红尘深处的魂梦

作者: 素描时光2013年09月13日情感日记

前两天和灵儿聊天时,她说不习惯聊天了,老发错消息,我坏坏的笑:"错便错呗,意外也是一种惊喜。"

"唉,人老眼花啦,不合时宜。你还真不够哥们,得瑟的笑呢。"

"只有四季花草才须要合时宜,人就无所谓了。人最应该掌握的技能就是笑,笑,是解决问题最有效的办法。"

"也许吧。但不合时宜总是落伍呀,你也笨呢。"

"落伍者无非走慢一步而已,又不会被开除出地籍。向前看路还在,往后看留恋还在,落伍者无惧。我是阿呆我怕谁。"

"哈哈,路在何方?"

"一般来说路在脚下,但是最好的路在心上。"

沉默……

我忽然明白自己犯了个错,完全没有感受到她文字间让人隐隐作痛的颤抖。我是了解她这半年来走过的、经历的、遭受的那些沉重,重得可以压垮很多男子脊梁的,而我调侃的随意性,不经意间触碰了她心底里的伤痛积淀。

都希望人生永远美好的,可以尽享花晨月夕的抚慰。但是,在"迟迟春日弄轻柔,花径暗香流"的旖旎后,又有谁能真正做到从容地与春风告别?"酒意诗情谁与共?泪融残粉花钿重。"这种对现实记忆真情与幻情的敏感是红尘深处的魂梦,形销骨立。
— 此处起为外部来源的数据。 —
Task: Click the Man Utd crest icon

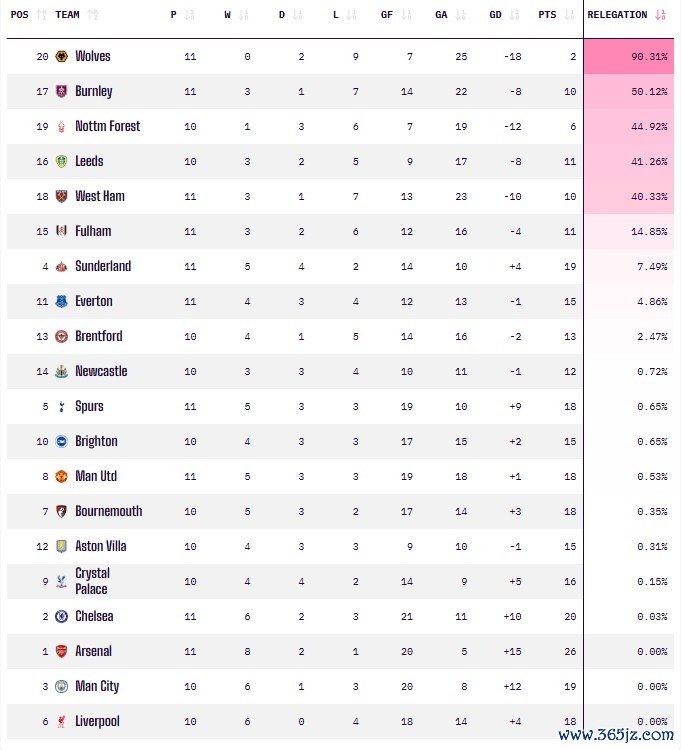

杨绛先生在《我们仨》这本书里,以无轻无重、温婉平和的笔触,娓娓叙说一家人几十年来的岁月沧桑,结尾处有这么一段话:"一九九七年早春,阿瑗去世。一九九八年末,钟书去世。我们三人就失散了,就这么轻易地失散了。世间好物不坚牢,彩云易散琉璃脆。现在,现在只剩下我一个人。"当时杨绛先生已经九十二岁高龄,但是从她的字里行间,依旧能寻到那个清冷缥缈的梦。

有时候,我们并不是眷恋着伤痛,而是那些伤痛和打击确实帮助我们认识了生活的厚重,找到了生活的本源。飞花落叶,你可以哀怜它的僝僽,也可以欣赏它的缤纷。平生不少的磕磕碰碰,应该是岁月的恩赐,我们心怀感激。就像灯火的明灭,从黑暗中能看到希望,天亮时飘落的灰烬也还可以有温暖

日子过着过着,有些事是避无可避的,那么,不妨从容接受,这不需太多的勇气。记住一些人,记住一些事,以及所有与真爱有关的旧时光。也许多年后的回首间,会发现即便是忧伤,也有着隽品的影子。

记住春柳静好的摇曳,感受牵挂的柔软。记住夏荷清雅的默守,相伴企盼的韵彩。记住秋枫率性的烂漫,回味岁月的唇红。记住冬冷艳的清纯,留恋初见的晶莹。这样,即便时光驹隙,快的有点残酷,又有何妨?